* **Page excerpt**:
┄┄┄┄┄┄
In Feburary 2018, the temperature in the Arctic region went up considerably, prompting the usual caterwauling from climate alarmists worldwide. It looked like this at Vox, they saw red, and the caption is theirs:

The temperature plot from the Danish Meteorological Institute showing the spiking temperatures about 80°North:
Source: http://ocean.dmi.dk/arctic/meant80n.uk.php
Predictably, excitable pundits went nuts over this, adding to the “climate change” conversation. For example, Zack Labe at Vox went with this language:
I particularly enjoyed this bit of alarmism int he caption for the first graphic above:
“The Arctic was 5.1 degrees Celsius warmer than normal on February 27, following several days of unusually hot weather.”
Well it was more like 10 degrees Celsius, if you look at the DMI temperature graph, but what really grabbed me was the “hot weather” definition. The DMI graph is in Kelvins, and if you convert that peak temp of ~ 245K to Celsius, you get: -28.15°C or -18.67°F. I challenge any sensible person to call that “hot weather”.
┄┄┄┄┄┄
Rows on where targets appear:
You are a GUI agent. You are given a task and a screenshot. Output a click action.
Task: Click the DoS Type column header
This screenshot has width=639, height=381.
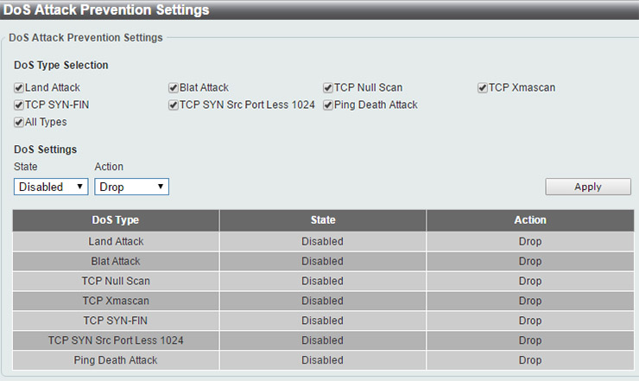[116, 220]
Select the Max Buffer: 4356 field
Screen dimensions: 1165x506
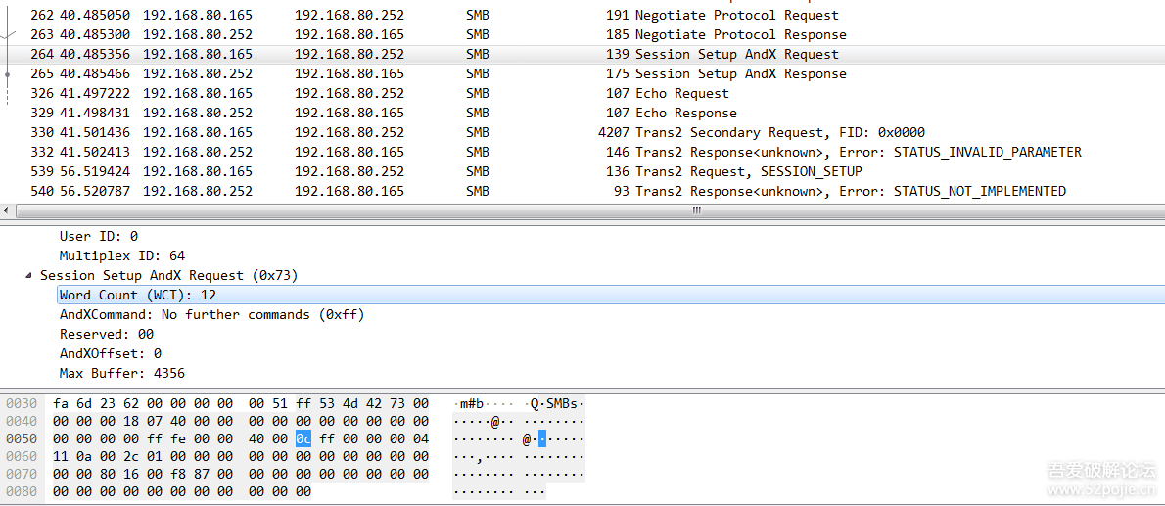coord(121,374)
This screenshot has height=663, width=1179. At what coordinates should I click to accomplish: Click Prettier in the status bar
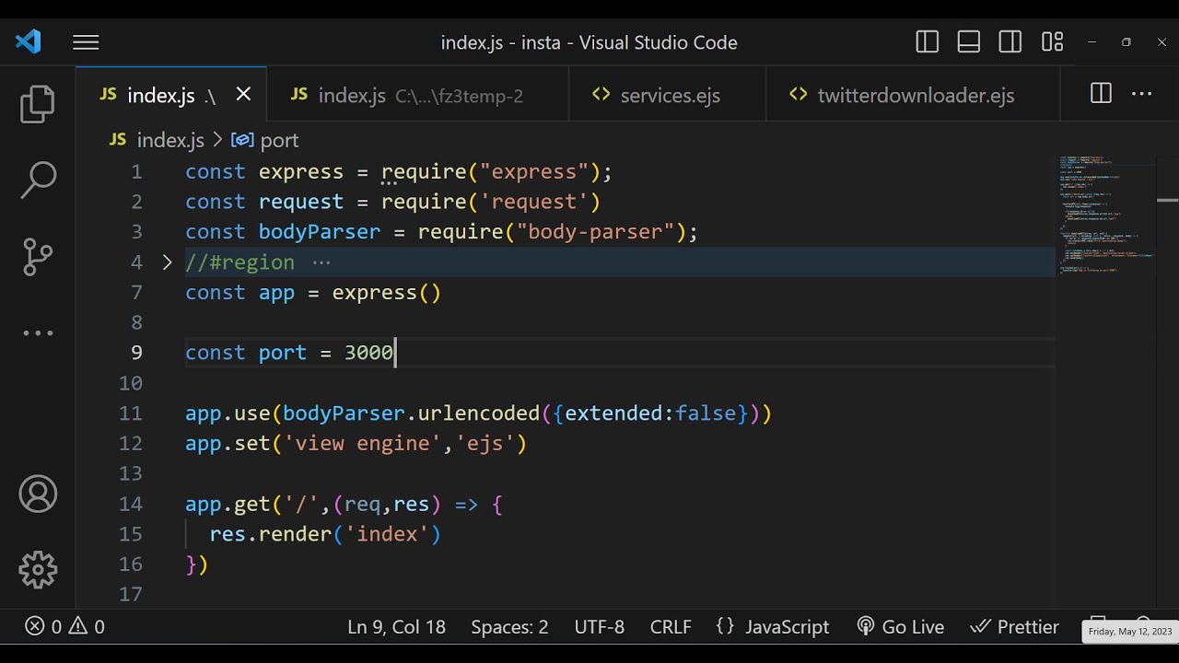point(1015,627)
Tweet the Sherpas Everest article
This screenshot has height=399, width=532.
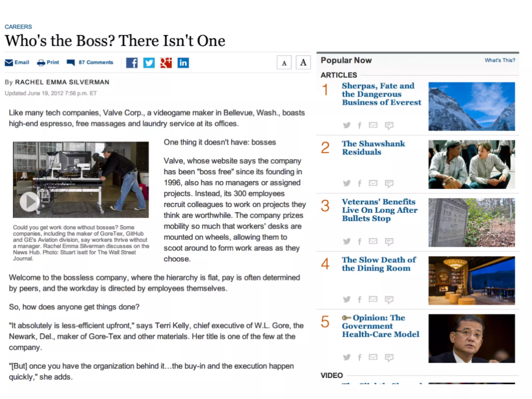[x=347, y=125]
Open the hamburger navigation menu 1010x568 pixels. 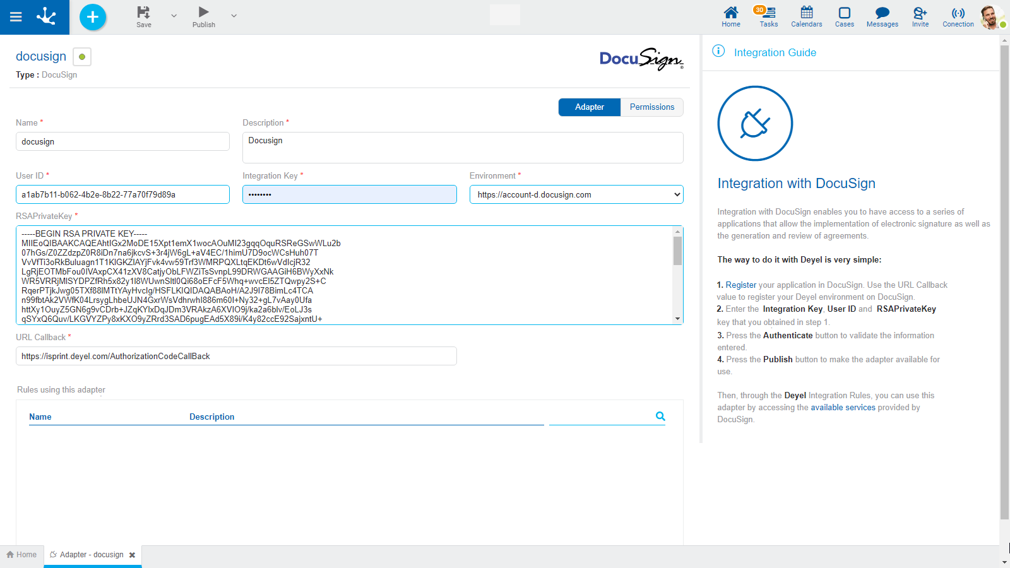pos(16,17)
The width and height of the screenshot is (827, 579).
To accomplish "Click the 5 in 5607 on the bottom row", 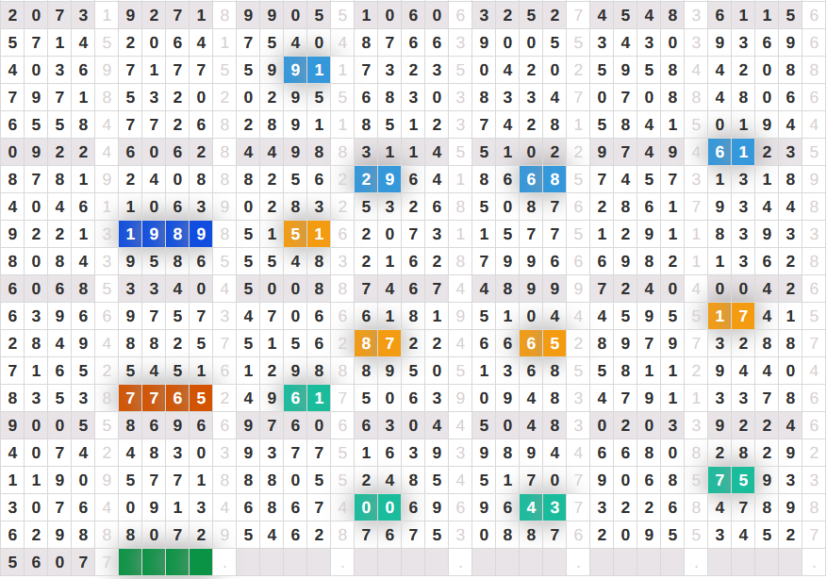I will [x=12, y=562].
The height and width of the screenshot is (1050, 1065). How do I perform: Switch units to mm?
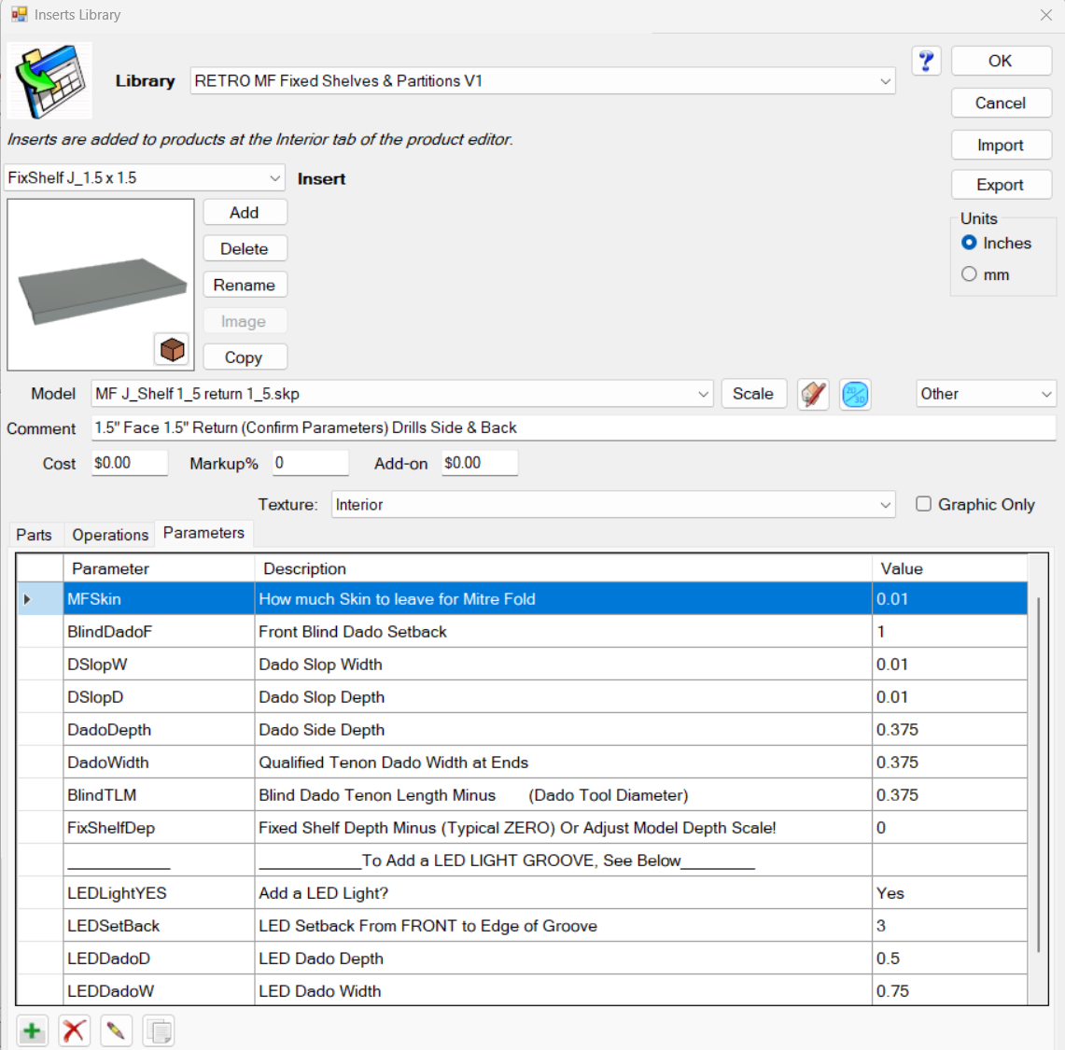(970, 274)
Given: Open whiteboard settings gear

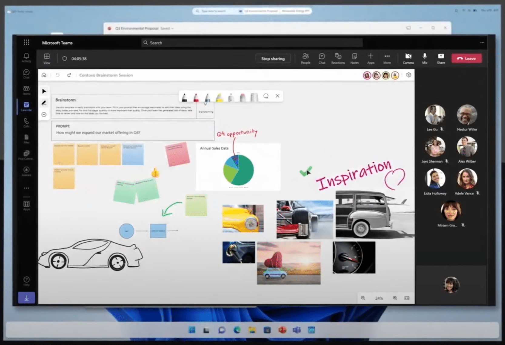Looking at the screenshot, I should click(409, 75).
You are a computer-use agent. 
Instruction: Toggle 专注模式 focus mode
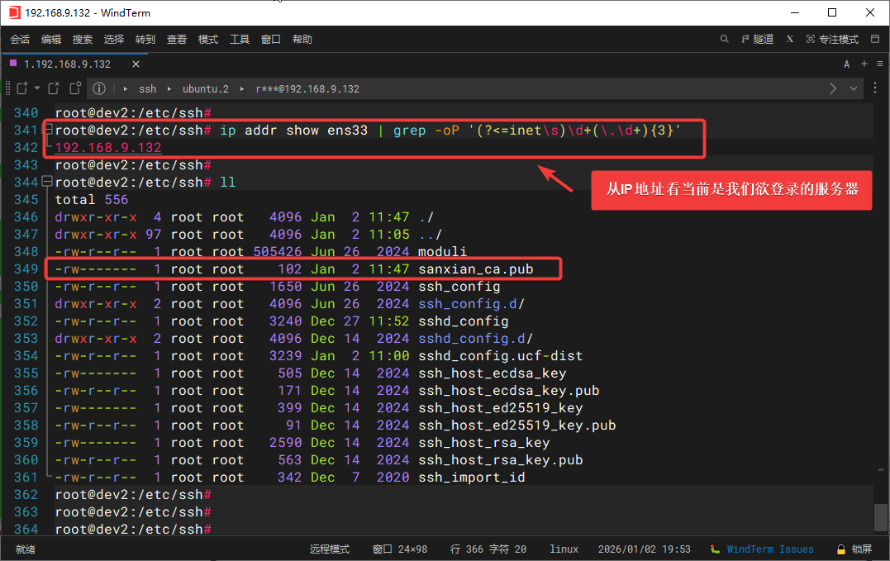coord(832,39)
┄┄┄┄┄┄
* **Stated problem 1**: In the post on February 2018 Arctic temperatures, why does the author reject the caption's phrase "hot weather"? Answer in one to three sentences.
* **Stated problem 2**: Extend the post on February 2018 Arctic temperatures, beginning after its final sentence.

* **Output 1**: The author converts the DMI graph's peak of about 245 K to Celsius and gets -28.15°C, or -18.67°F. The author holds that no sensible person would call a temperature that cold "hot weather."

* **Output 2**:
But more importantly, there’s this claim by Zack Labe:
We’ve seen an unprecedented pattern of high temperatures in the Arctic in recent years
Um, no. Once again, these climate noisemakers don’t pay attention to climate and weather history, probably because it ruins their narrative, like this graph does:
We have only a short record of the Arctic temperature, going back to 1958, just 60 years. Yet somehow, back in 1972 and 1976, when CO2 was at approximately 315-320 PPM, virtually the same event happened in the Arctic. Twice.
So much for “unprecedented”. And what about those claims that we need to get back to 350 PPM, the “safe level” of CO2 in our atmosphere, the number that 350.org was founded on.
Dr. James Hansen, the top climate scientist in the US has just announced his retirement from NASA. He’s been one of the best advocates a planet could ask for — he even gave us our name when he wrote that 350 parts per million is the safe level of CO2 in the atmosphere.
How could such tragic “unprecedented” temperature events in the Arctic happen at 315 to 320 PPM? Inquiring minds want to know.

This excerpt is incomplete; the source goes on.